BEGIN Working data

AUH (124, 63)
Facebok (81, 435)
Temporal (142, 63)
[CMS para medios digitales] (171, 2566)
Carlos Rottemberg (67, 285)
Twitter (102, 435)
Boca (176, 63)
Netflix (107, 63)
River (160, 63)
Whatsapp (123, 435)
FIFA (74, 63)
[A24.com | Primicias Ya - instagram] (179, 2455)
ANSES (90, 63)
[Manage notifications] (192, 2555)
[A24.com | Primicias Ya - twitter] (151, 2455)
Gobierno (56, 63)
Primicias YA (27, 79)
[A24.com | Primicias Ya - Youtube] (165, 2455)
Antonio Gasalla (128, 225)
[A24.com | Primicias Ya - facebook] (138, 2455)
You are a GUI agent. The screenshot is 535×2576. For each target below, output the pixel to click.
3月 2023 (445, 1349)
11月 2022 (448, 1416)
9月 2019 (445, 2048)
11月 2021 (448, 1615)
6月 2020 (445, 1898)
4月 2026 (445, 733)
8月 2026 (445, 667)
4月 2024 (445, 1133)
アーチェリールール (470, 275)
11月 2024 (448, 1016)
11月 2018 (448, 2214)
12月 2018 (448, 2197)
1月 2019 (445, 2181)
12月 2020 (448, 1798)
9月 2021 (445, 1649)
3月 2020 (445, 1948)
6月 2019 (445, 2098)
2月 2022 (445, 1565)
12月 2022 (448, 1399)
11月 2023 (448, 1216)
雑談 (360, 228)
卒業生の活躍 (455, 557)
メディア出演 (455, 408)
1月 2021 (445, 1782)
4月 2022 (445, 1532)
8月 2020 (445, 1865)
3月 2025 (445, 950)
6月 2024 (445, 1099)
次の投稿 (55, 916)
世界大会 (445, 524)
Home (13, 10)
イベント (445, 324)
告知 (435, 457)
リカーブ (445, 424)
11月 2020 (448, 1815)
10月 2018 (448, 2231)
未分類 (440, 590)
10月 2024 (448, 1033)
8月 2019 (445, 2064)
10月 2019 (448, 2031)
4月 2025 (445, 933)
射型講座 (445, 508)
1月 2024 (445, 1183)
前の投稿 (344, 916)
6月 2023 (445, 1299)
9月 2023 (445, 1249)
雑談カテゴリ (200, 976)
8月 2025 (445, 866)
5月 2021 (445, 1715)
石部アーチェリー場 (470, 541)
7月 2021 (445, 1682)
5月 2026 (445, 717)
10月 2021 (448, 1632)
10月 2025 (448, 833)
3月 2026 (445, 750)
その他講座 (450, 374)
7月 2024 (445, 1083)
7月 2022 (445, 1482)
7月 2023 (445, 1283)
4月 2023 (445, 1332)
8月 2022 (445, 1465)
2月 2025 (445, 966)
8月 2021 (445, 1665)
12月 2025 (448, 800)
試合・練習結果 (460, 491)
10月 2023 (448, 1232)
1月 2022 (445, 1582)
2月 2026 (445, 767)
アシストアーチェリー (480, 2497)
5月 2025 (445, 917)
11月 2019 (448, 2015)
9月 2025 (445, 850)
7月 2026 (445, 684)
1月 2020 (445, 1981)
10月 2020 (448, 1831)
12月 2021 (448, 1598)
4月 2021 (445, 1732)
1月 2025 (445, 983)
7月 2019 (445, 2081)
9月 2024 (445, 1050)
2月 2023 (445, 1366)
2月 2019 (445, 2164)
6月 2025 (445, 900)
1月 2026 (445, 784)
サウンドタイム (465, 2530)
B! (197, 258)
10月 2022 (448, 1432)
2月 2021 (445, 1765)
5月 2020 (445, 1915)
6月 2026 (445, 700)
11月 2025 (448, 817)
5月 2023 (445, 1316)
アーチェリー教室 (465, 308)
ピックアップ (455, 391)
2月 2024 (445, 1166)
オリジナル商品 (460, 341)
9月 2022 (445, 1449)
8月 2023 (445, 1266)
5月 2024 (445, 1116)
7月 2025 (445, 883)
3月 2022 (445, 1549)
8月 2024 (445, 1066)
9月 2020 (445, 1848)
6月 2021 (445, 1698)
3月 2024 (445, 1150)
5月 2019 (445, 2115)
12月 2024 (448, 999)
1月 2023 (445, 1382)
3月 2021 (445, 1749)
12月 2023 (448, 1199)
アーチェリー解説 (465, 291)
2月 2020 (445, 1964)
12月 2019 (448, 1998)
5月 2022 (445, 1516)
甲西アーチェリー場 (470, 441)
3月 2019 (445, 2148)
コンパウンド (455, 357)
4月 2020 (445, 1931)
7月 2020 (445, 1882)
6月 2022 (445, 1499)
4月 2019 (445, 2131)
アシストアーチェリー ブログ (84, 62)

END Working data
BEGIN Working data

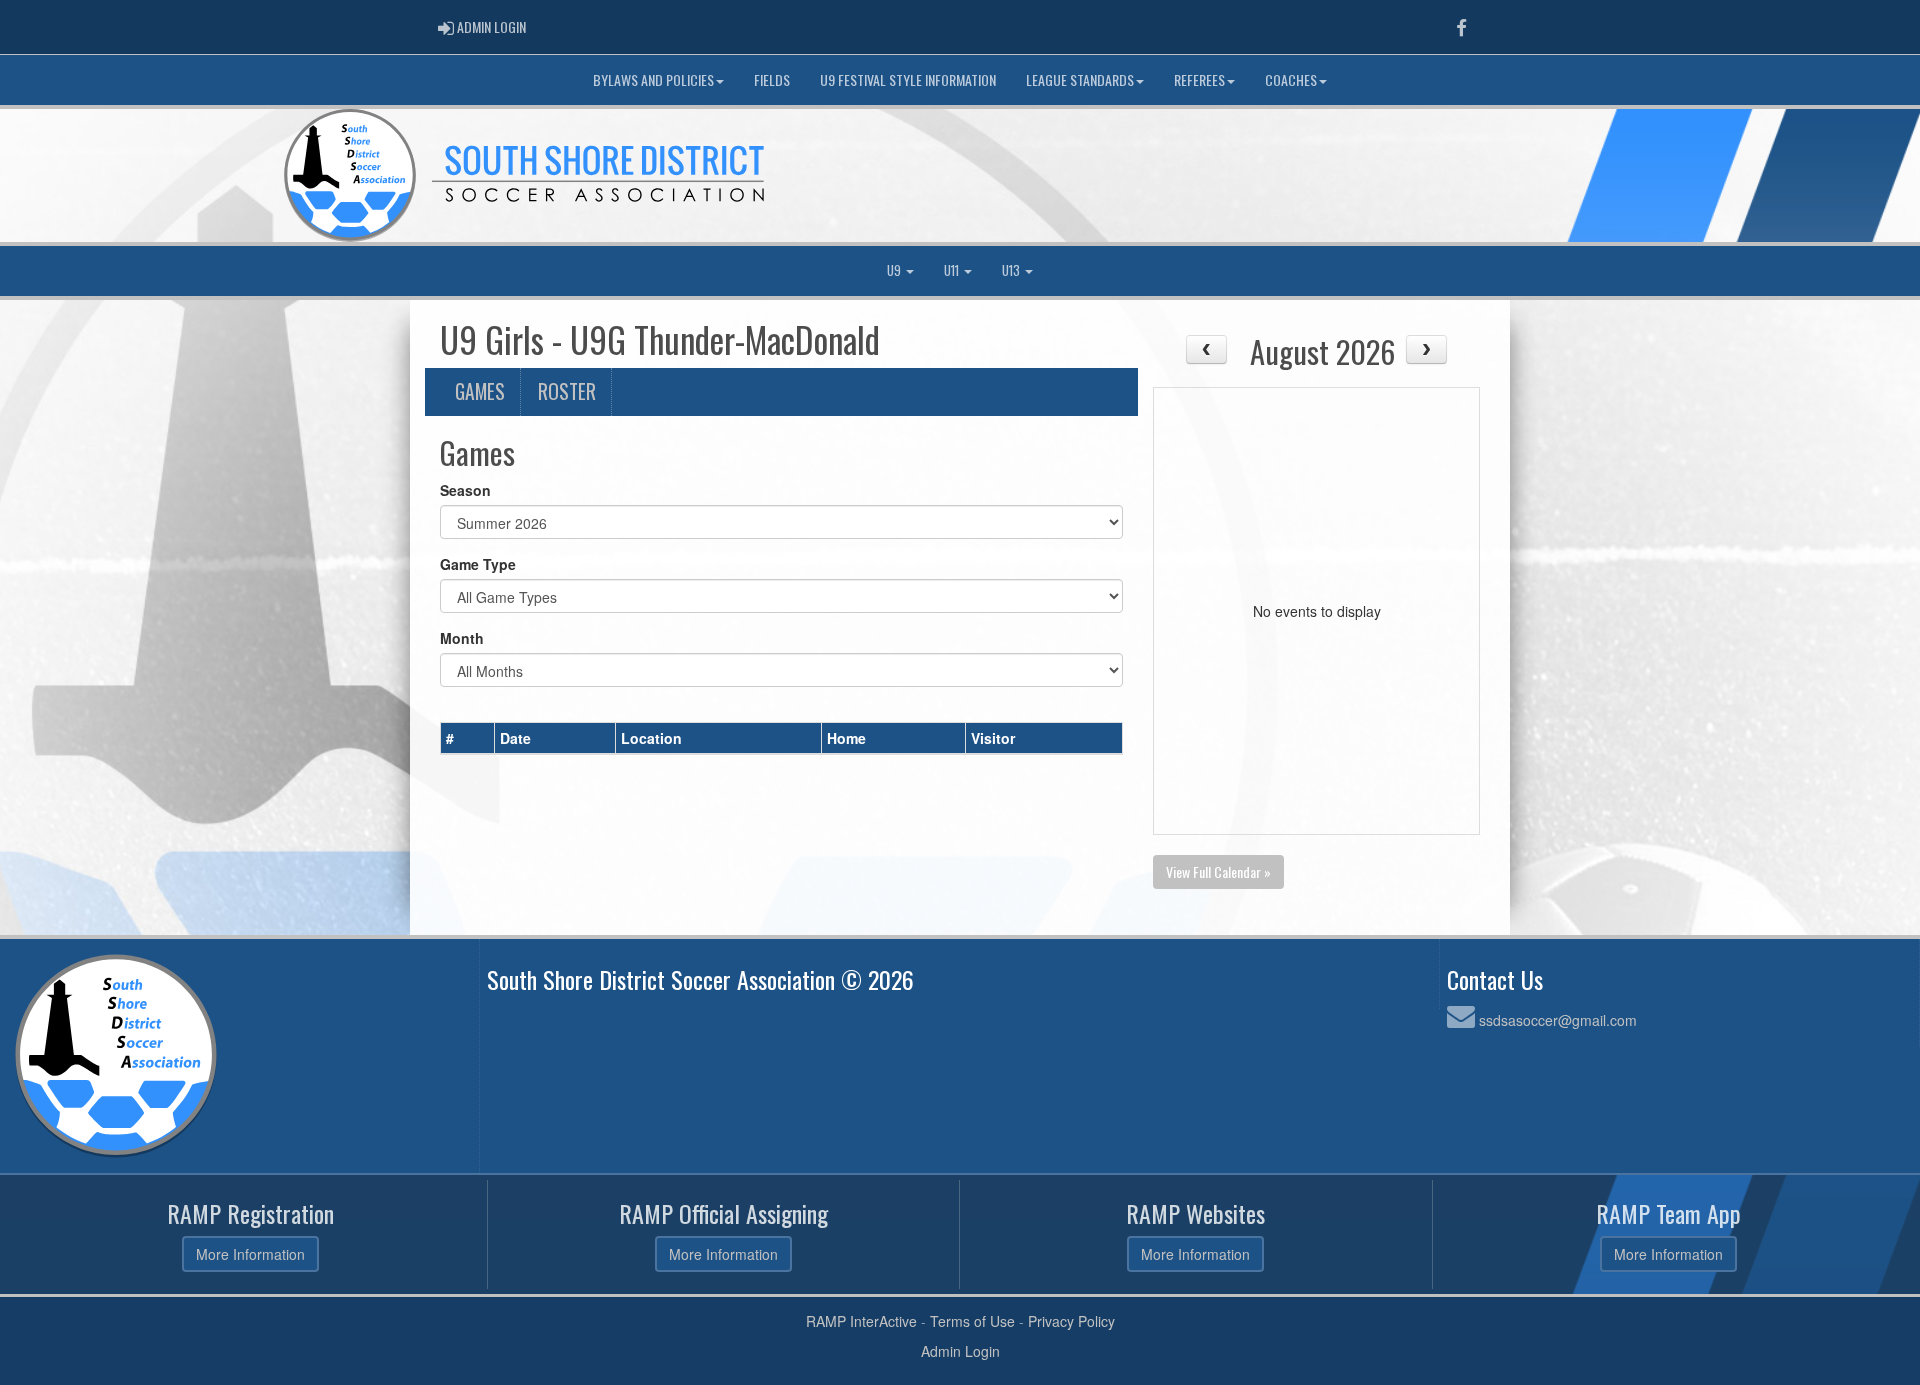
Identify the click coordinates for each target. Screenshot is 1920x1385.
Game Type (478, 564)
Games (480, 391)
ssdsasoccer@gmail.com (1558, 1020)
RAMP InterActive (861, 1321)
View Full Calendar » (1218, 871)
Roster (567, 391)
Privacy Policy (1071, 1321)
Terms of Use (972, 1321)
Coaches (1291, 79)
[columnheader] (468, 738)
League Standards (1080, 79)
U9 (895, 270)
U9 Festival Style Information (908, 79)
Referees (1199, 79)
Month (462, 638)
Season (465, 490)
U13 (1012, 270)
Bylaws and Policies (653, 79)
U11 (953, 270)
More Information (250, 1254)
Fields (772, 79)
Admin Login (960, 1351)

END Working data

## Brief
Where the listing above has a line with "3月 2020 (445, 1948)", start there, and output every line exactly through the line with "5月 2021 (445, 1715)", which is also included.

## Completed exercise
3月 2020 (445, 1948)
6月 2019 (445, 2098)
2月 2022 (445, 1565)
12月 2022 (448, 1399)
11月 2023 (448, 1216)
雑談 (360, 228)
卒業生の活躍 (455, 557)
メディア出演 (455, 408)
1月 2021 (445, 1782)
4月 2022 (445, 1532)
8月 2020 (445, 1865)
3月 2025 (445, 950)
6月 2024 (445, 1099)
次の投稿 (55, 916)
世界大会 (445, 524)
Home (13, 10)
イベント (445, 324)
告知 (435, 457)
リカーブ (445, 424)
11月 2020 (448, 1815)
10月 2018 (448, 2231)
未分類 (440, 590)
10月 2024 (448, 1033)
8月 2019 (445, 2064)
10月 2019 (448, 2031)
4月 2025 (445, 933)
射型講座 (445, 508)
1月 2024 (445, 1183)
前の投稿 (344, 916)
6月 2023 (445, 1299)
9月 2023 (445, 1249)
雑談カテゴリ (200, 976)
8月 2025 (445, 866)
5月 2021 (445, 1715)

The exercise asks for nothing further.